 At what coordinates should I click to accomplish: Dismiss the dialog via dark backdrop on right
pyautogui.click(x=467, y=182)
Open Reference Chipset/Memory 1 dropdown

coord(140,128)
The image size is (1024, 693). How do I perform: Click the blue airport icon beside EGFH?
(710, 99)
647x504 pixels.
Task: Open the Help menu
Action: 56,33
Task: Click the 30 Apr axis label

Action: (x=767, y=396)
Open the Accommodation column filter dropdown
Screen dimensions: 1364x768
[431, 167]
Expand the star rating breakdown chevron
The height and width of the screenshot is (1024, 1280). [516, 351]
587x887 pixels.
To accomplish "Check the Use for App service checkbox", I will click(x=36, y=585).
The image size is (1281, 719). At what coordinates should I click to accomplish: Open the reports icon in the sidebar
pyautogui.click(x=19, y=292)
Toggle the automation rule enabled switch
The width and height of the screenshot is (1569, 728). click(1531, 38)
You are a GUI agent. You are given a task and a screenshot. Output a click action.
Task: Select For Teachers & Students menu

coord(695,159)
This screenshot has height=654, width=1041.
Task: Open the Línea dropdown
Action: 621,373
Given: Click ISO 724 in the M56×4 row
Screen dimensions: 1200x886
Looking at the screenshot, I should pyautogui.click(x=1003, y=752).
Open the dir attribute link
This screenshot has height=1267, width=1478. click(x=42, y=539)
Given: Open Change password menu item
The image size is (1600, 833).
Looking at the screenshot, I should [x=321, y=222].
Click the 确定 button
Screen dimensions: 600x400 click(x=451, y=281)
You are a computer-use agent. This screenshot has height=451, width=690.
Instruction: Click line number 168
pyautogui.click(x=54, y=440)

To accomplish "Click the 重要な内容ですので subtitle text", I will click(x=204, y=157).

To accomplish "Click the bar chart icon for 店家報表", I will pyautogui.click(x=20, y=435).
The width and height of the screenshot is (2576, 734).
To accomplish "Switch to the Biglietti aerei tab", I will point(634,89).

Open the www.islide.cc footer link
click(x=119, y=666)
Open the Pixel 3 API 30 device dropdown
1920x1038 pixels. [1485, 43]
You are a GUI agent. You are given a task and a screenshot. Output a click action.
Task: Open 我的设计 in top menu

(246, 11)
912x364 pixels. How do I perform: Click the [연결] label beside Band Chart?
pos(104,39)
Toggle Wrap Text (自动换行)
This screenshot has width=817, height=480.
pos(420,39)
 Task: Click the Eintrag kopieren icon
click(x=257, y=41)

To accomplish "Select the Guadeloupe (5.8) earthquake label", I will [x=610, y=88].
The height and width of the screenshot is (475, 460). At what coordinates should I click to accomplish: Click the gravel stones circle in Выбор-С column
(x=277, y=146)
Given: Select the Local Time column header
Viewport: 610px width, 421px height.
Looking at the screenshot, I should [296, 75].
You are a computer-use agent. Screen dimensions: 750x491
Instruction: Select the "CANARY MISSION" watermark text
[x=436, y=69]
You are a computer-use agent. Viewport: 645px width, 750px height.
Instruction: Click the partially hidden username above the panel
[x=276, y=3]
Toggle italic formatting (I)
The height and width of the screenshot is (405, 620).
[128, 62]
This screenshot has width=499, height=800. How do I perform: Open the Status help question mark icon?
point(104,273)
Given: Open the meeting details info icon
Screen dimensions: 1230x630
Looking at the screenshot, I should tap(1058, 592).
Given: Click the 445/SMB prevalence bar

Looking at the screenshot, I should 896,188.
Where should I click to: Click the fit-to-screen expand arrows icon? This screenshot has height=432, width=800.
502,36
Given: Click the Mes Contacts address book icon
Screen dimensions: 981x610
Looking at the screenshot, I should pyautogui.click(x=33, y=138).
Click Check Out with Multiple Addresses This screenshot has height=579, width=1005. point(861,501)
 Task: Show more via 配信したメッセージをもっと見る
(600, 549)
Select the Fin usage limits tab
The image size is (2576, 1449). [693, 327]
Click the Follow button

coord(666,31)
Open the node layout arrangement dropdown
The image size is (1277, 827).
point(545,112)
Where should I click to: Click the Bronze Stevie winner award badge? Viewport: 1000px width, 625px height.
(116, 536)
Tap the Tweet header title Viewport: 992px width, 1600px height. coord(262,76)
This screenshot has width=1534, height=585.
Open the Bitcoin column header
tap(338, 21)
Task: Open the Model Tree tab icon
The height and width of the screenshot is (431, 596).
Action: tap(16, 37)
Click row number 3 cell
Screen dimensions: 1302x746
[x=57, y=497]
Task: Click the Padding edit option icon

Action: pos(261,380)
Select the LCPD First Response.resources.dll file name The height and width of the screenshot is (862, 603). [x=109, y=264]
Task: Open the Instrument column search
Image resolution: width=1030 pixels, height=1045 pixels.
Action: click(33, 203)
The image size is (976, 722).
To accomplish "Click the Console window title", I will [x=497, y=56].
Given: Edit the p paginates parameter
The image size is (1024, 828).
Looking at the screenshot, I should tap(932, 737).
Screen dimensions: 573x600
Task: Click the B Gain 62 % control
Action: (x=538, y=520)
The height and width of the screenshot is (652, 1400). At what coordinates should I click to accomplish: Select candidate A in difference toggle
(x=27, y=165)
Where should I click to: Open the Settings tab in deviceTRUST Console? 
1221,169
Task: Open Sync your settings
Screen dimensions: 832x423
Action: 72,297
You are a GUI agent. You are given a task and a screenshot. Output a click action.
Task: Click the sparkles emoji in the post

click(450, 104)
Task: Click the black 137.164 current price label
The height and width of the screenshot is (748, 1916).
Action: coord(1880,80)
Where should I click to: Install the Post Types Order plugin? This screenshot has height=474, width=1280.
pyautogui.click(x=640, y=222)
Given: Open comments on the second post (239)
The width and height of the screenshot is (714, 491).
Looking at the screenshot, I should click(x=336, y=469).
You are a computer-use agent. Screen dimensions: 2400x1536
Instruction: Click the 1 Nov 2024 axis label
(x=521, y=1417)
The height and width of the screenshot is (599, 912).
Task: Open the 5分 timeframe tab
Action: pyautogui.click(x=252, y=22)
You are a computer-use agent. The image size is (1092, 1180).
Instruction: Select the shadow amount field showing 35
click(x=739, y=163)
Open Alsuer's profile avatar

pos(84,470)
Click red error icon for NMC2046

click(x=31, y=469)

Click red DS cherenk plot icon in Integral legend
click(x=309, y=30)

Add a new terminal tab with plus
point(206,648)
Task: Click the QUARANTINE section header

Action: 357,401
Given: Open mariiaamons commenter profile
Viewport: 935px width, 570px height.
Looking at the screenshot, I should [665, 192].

__PROBLEM REQUIREMENTS__
Looking at the records above, say how many lines contain the string "computer". Give the number and no other words.

__OUTPUT FOR THIS TASK__
5